:: Passage du texte ::

Nous n’entreprendrons pas de faire connaître les différentes directions qui se succédèrent à l’Opéra, depuis la mort de Lully jusqu’à nos jours ; car notre but est moins de tracer l’histoire administrative de ce théâtre, que de suivre autant que possible les progrès de l’art à différentes époques.

Depuis le mois de novembre 1672, époque à laquelle Lully obtint le privilège de l’Opéra, jusqu’à sa mort (22 mars 1687), ce compositeur ne laissa représenter sur son théâtre d’autres ouvrages que les siens : aussi la musique ne fit-elle que bien peu de progrès dans cet espace de temps. Boileau disait un jour à Lully :

— Non-seulement vous êtes le premier, mais le seul musicien de notre siècle.

Quelques auteurs s’étaient cependant essayés sur des théâtres particuliers. Lalande et Marais avaient chacun fait représenter un opéra devant la cour, à Versailles, au grand chagrin de Lully, qui avait vainement tenté de s’y opposer. Un Opéra s’était établi à Marseille, un autre à Rouen, et on y avait joué des ouvrages composés par des musiciens du pays. À la mort de Lully, le théâtre fut quelque temps abandonné à de médiocres compositeurs, la plupart ses élèves, tels que Colasse, Louis et Jean-Louis Lully, Marais, Desmarests, Gervais, etc. Un seul homme de talent se fit remarquer : c’était Charpentier, qui s’était déjà fait connaître onze ans auparavant par la musique du Malade imaginaire. Ce musicien était un fort habile homme ; dans sa jeunesse, il avait été en Italie, où il avait étudié la composition sous Carissimi. De retour en France, il ne trouva aucun moyen de faire connaître ce qu’il était capable de faire, et il était déjà âgé de cinquante-neuf ans lorsqu’il donna son premier opéra, Médée, qui n’eut pas d’abord tout le succès qu’il obtint ensuite, parce que la musique en parut trop compliquée.

:::

● Consignes:
A. Répondez brièvement à ces questions sur le passage consacré à l'Opéra après Lully :
(i) À quelle date Lully est-il mort ?
(ii) Auprès de qui Charpentier avait-il étudié la composition en Italie ?
(iii) Quel fut le premier opéra de Charpentier ?
B. Poursuivez, s'il vous plaît, le texte sur l'Opéra après la mort de Lully, à partir de sa dernière phrase.
La liste placée plus loin n'a aucun rôle dans ce travail.

:: Données fournies ::

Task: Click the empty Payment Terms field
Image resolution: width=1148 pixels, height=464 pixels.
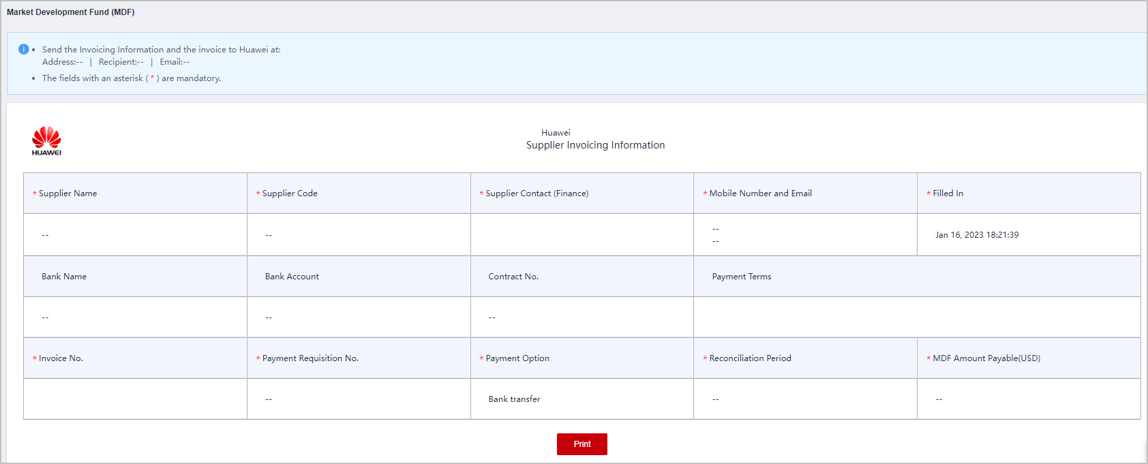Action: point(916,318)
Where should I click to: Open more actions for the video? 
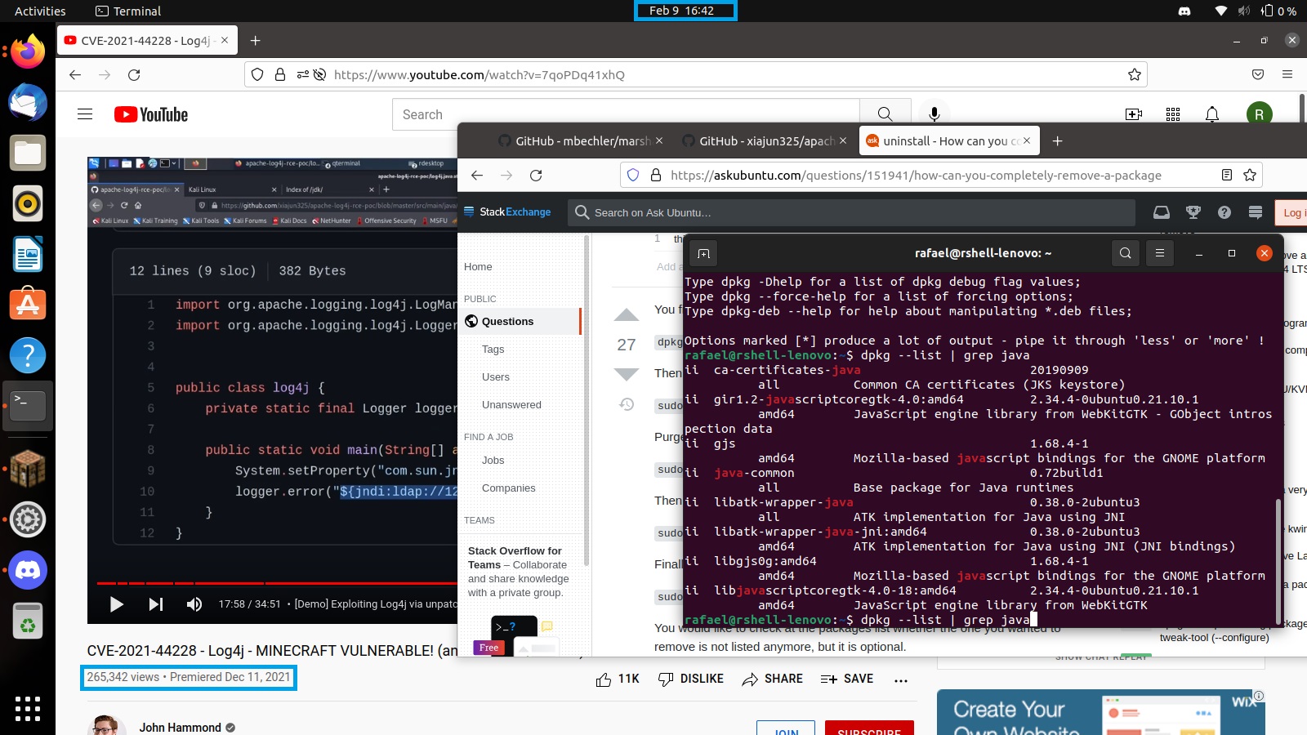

:::

● Réponses dans l'ordre:
A.
(i) Le 22 mars 1687.
(ii) Auprès de Carissimi.
(iii) Médée.

B.
L’Opéra languit jusqu’à la venue de Campra, un des plus célèbres et des plus féconds musiciens français. Son premier ouvrage, l’Europe galante, fut un coup de maître. À la mélodie traînante et monotone de Lully et de ses successeurs, il fit succéder un rhythme plus varié et une couleur moins triste. La plupart des airs de l’Europe galante devinrent populaires.

Un des airs de danse qui eut le plus de succès est venu jusqu’à nous ; c’est celui qui est connu sous la dénomination ridicule de Madelon Friquet. Campra fit représenter à l’Académie royale de musique dix-huit ouvrages qui eurent tous de grands succès.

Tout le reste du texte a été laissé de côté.